> TEXT SHOWN:

--*--

U.S. patent number 4,704,035 [Application Number 06/916,021] was granted by the patent office on 1987-11-03 for remotely transmitting batch mixer.
This patent grant is currently assigned to Baker Perkins, Inc.. Invention is credited to James E. Kowalczyk.
United States Patent |
4,704,035 |
Kowalczyk |
November 3, 1987 |
Remotely transmitting batch mixer
Abstract
A remotely transmitting batch mixer has a bowl and a shaft
carrier mounting shafts with mixers which mix material in the bowl.
Drive mechanism revolves the carrier about an axis generally
centrally aligned with the axis of the bowl to move the shafts
relatively orbitally about the bowl, and at the same time revolves
them about their individual axes. A static enclosure, which mates
with the bowl, is provided for the carrier and drive mechanism.
Sensor mechanism responsive to the temperature of the material in
the bowl and/or to loads applied to one of the shafts is mounted on
one of the shafts and connects with slip ring mechanism and an
electromagnetic signal transmitter mechanism on the revolving
carrier and a signal receiver mounted on the static enclosure.
Inventors: |
Kowalczyk; James E. (Saginaw,
MI) |
Assignee: |
Baker Perkins, Inc. (Saginaw,
MI)
|
Family
ID: |
25436582 |
Appl.
No.: |
06/916,021 |
Filed: |
October 6, 1986 |
Current U.S.
Class: |
366/142; 366/288;
366/601 |
Current CPC
Class: |
B01F
15/00207 (20130101); Y10S 366/601 (20130101) |
Current International
Class: |
B01F
15/00 (20060101); B01F 015/00 () |
Field of
Search: |
;366/139,142,287,288,601,348,349 |
References Cited
[Referenced By]
U.S. Patent Documents
Primary Examiner: Jenkins; Robert W.
Attorney, Agent or Firm: Learman & McCulloch
Claims
What is claimed is:
1. A batch mixer comprising:
a. a bowl having a bottom and a generally axially parallel side
wall;
b. a shaft carrier mounting at least a first shaft extending
generally axially into said bowl;
c. said shaft having a mixer member thereon;
d. mechanism associated with said carrier for revolving said
carrier about an axis operably generally centrally aligned with the
axis of the bowl and moving said shaft relatively orbitally about
the bowl while revolving said shaft about its individual axis;
e. a static enclosure for said carrier and mechanism having an end
wall and a side wall;
f. a sensor mounted on said shaft;
g. slip ring mechanism on said one shaft operably connected to said
sensor, as part of a powered circuit;
h. electromagnetic signal transmission means on said revolving
carrier electrically connected to said slip ring mechanism as part
of said circuit; and
i. electromagnetic signal receiving means mounted on said static
enclosure.
2. The mixer defined in claim 1 wherein said sensor is sensitive to
changes in the temperature of the material being mixed in the
bowl.

--*--

> DATA EXTRACT:

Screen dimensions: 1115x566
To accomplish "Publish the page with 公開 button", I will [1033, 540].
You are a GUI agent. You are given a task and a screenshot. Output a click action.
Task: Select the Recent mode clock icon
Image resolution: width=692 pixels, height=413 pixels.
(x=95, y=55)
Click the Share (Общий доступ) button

--*--

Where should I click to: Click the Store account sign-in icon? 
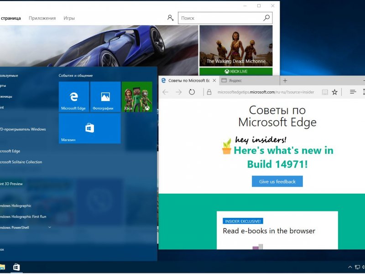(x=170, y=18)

--*--

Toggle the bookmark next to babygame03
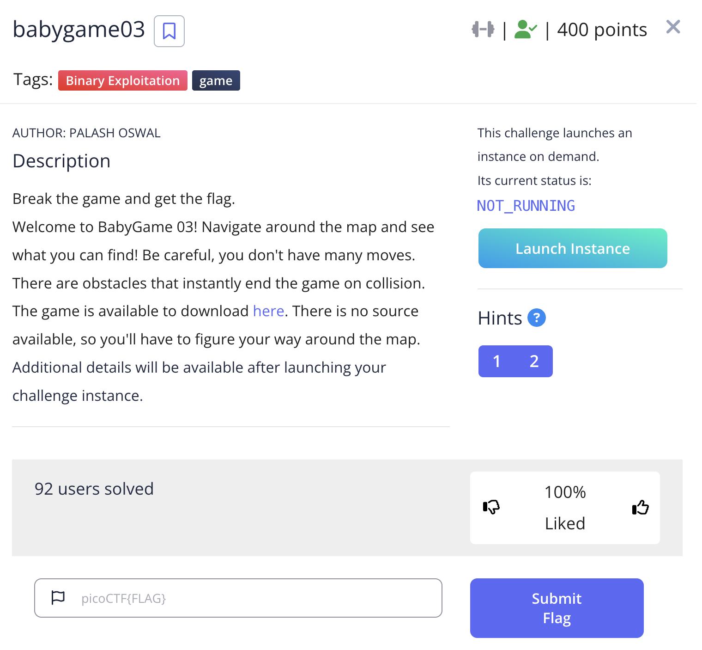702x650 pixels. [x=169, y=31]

--*--

> TASK REQUIREMENTS:
a: Please summarize the batch mixer patent in two sentences.
b: Pick up the batch mixer patent after its last line and continue it.
The rows have no connection to the batch mixer patent.

> TASK-BY-TASK RESULTS:
a: U.S. patent 4,704,035, granted on November 3, 1987, credited to James E. Kowalczyk and assigned to Baker Perkins, Inc., covers a remotely transmitting batch mixer in which a carrier moves mixer shafts orbitally about a bowl while revolving each shaft about its own axis. A sensor on one shaft, responsive to the temperature of the material and/or loads on the shaft, connects through slip ring mechanism and an electromagnetic transmitter on the revolving carrier to a signal receiver mounted on the static enclosure.

b:
3. The mixer defined in claim 1 wherein said sensor is mounted off
axis on said shaft and is sensitive to the load applied as a
counter-torque to the mixer shaft by the material being mixed in
the bowl.
4. The mixer defined in claim 1 wherein said sensor is mounted off
axis on said shaft and is sensitive to the resistance of the
material being mixed as applied to tend to bend said shaft.
5. The mixer defined in claim 1 wherein a second mixer shaft having
a mixer received in said bowl is mounted on said carrier off axis
with respect to said bowl and is driven in rotation about its own
axis by said first shaft at a lower speed of rotation.
6. The mixer defined in claim 1 wherein said electromagnetic signal
transmitter is a radio transmitter, and said signal receiving means
is a radio wave receiver.
7. The mixer defined in claim 1 wherein monitoring means connects
to said receiving means.
8. A method of monitoring mixing processes carried out in a mixer
comprising:
a. a bowl having a bottom and a generally axially parallel side
wall;
b. a shaft carrier mounting at least a first shaft to extend
axially into said bowl;
c. said shaft having a mixer member thereon;
d. mechanism associated with said carrier for revolving said
carrier about an axis operably generally centrally aligned with the
axis of the bowl and moving said shaft relatively orbitally about
the bowl while revolving said shaft about its individual axis;
e. a static enclosure for said carrier and mechanism having an end
wall and a side wall;
f. a sensor mounted on said shaft;
g. slip ring mechanism on said one shaft electrically connected to
said sensor, as part of a powered circuit;
h. electromagnetic signal transmission means on said revolving
carrier electrically connected to said slip ring mechanism as part
of said circuit; and
i. electromagnetic signal receiving means mounted on said static
enclosure;
the steps of:
a. sensing at least one characteristic of the material being mixed
in the dynamic portion of the mass being mixed inboard of the
material adjacent the bowl, from the group of characteristics
comprising mass temperature, and mass load application, and
converting it to an electrical signal;
b. transmitting the signal to the rotating transmitter on the
carrier within the enclosure;
c. broadcasting the signal; and
d. receiving the broadcast signal remotely.
9. The method of claim 8 wherein the signal received is converted
to a monitorable flow of data.
10. The method of claim 8 wherein the mixer is of the type having a
second mixer shaft, with a mixer received in said bowl, which is
mounted on said carrier and driven in rotation about its own axis
at a slower rate of rotation than said first shaft, and it is the
characteristic of the higher speed shaft which is sensed.
11. The method of claim 10 in which mass temperature, and the load
applied by the mass to said high speed shaft in torque and in
bending are simultaneously sensed, broadcast, and received.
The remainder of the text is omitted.